[INSTRUCTION]: Render the part of the rows that opens with the line containing "This screenshot has width=1232, height=737." and closes with the line containing "I will pos(1247,18).", both ends included, as a Markdown table. Use the columns Number and Content, and leave out blank lines.

[PROVIDED DATA]:
#####
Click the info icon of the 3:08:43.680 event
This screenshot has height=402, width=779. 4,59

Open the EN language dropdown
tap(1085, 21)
#####
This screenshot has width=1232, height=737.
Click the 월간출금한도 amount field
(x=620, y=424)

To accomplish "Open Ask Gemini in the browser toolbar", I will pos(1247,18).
#####
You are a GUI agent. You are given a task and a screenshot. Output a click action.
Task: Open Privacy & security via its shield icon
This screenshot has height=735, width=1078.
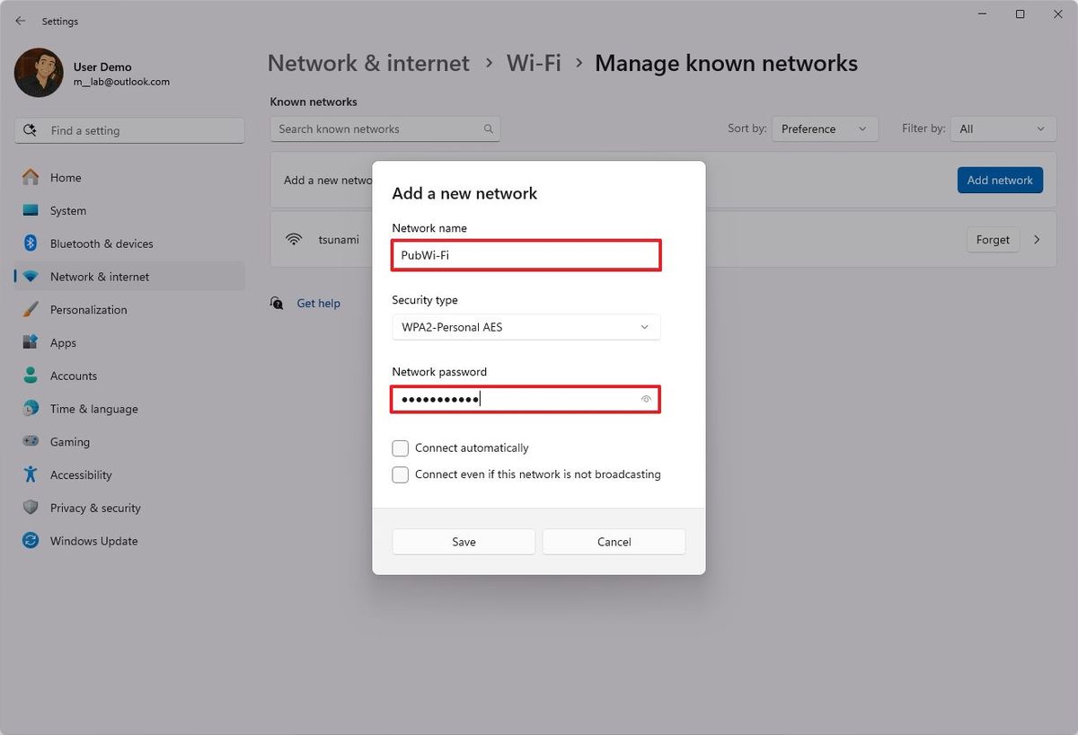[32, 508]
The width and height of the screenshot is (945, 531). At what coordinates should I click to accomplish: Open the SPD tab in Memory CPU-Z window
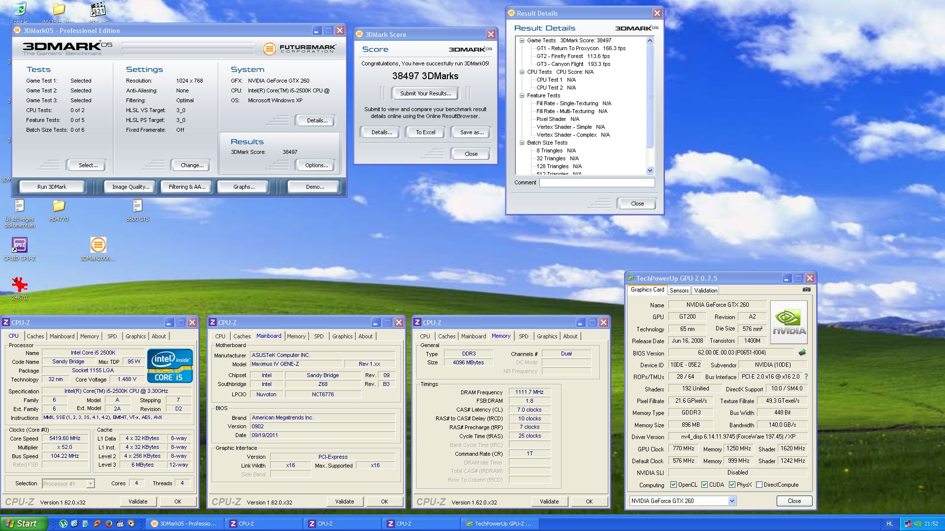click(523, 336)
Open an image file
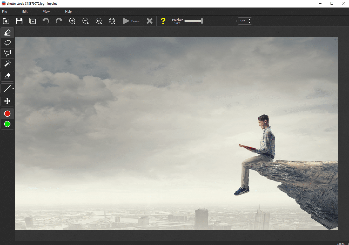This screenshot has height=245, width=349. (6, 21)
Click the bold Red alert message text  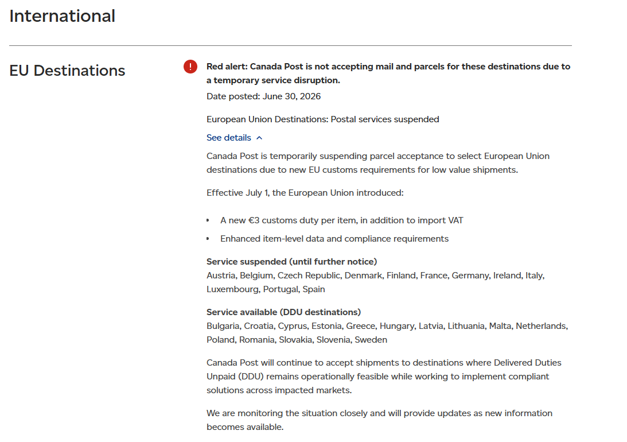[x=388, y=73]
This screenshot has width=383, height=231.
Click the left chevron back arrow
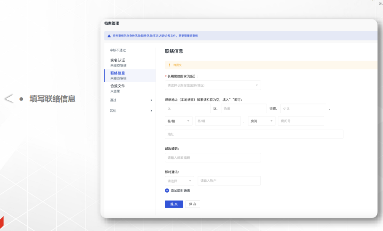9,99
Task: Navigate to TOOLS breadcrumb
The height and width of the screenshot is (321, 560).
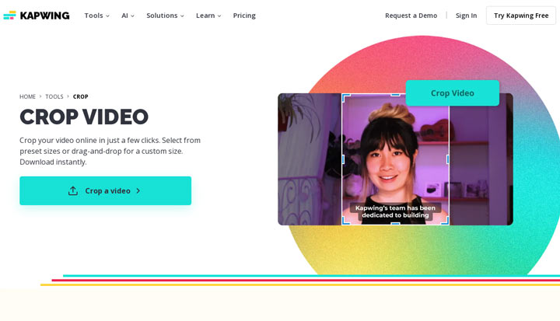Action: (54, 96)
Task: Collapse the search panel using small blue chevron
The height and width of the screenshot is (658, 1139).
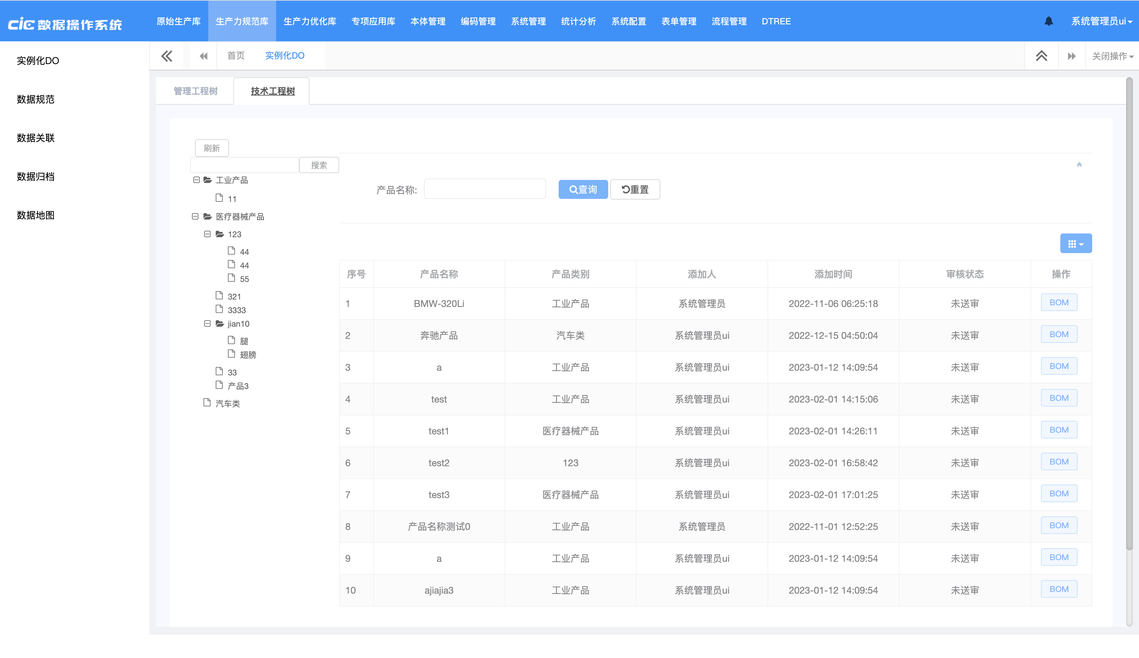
#####
[RESULT OF THIS EXERCISE]:
| Number | Content |
|---|---|
| 1 | This screenshot has width=1232, height=737. |
| 2 | Click the 월간출금한도 amount field |
| 3 | (x=620, y=424) |
| 4 | To accomplish "Open Ask Gemini in the browser toolbar", I will pos(1247,18). |